Flory: Yes. Of course.

Then eventually the two fell for each other and as the time passed by they got married and had children. Mr. Caracoles got rich.

Matilde : You are mistaken, Osang. This is Mrs. Aragon de Caracoles.

Osang : I cannot be mistaken. She’s Enchang Aragon.

Matilde : I said she’s Mrs. Florencia

Osang : Of course! Florencia Caracoles, but we used to call her Enchang. We were neighbors in Intramuros.

Flor : I beg your pardon? You must be mistaking me for someone else.

Osang : No, I am not. You used to live near the Cathedral, remember? You came here soon after Liberation and borrowed some of
my cardboard to cover your windows. Then you married that Caracoles who made money with the Japs. He sold scrap iron,
remember? They used to call him Juan Demonio, remember?

Flor : I don’t remember any of those silly nonsense.

Osang : Of course, after you were married, you moved away and the last I heard was that you were living on Dewey Boulevard.

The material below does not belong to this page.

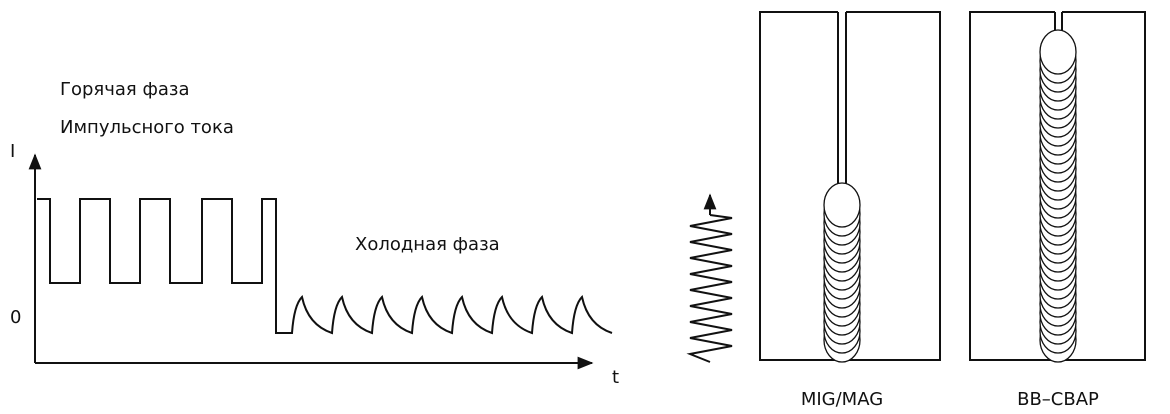  Describe the element at coordinates (1058, 400) in the screenshot. I see `panel-label: ВВ–СВАР` at that location.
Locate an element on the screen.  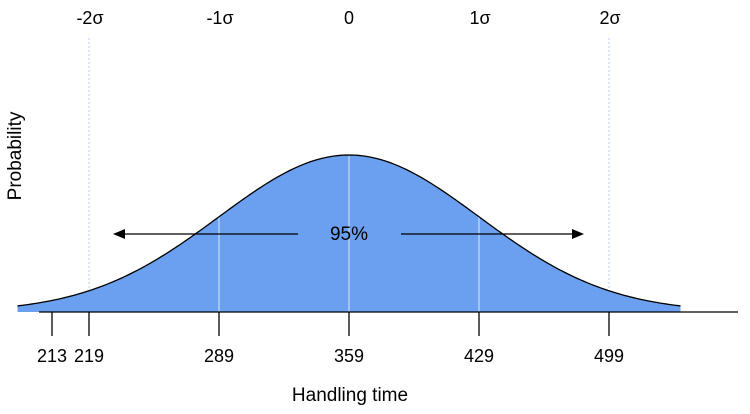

Flor : Matilde, I must run along. I have an appointment with the beauty parlor. Send me any number of tickets and I shall send you a
check. Good-bye.
Matilde : Is it true Osang? Are you sure that you are not inventing all this?

Osang : Why should I, señora? I was telling the truth.

Matilde : Did you say her husband collaborated with the Japs?

Osang : I don’t know if you can call it a collaboration, but he sold scrap iron which he used to gather, according to the neighbors,
from the camps burned by the Americans.

Matilde : No wonder she used the word collaboration so often- And you say she used to live in Intramuros?

Osang : Yes, just beside the Cathedral. She stayed there six months, then she married Jaun Demonio, I mean Mr. Caracoles.

Matilde : By the way, I have some bed sheets. I want you to embroider them too.

Osang : You want them finished in one week?

Matilde : No hurry, Osang. Here’s the money for the towels.

Osang : Thank you Señora. I am sorry-I hope I was not rude. You see, I thought Enchang would recognize me.

Matilde : Don’t mention this to anyone.

Osang : I won’t

Matilde : Marilu? Florencia Aragon de Caracoles was here a while ago... Did I convince her? What do you mean some? I am going to
sell her fifty-hear it well-fifty tickets... Why? Well, I can’t tell you over the phone, but we shall call it a mild form of blackmail. If she
refuses, all I have to do is whisper the name Demonio in her ear, and she won’t be able to say no. I know it is sneaky and all that, but
she had it coming to her, for being so pretentious. I’ll call you again.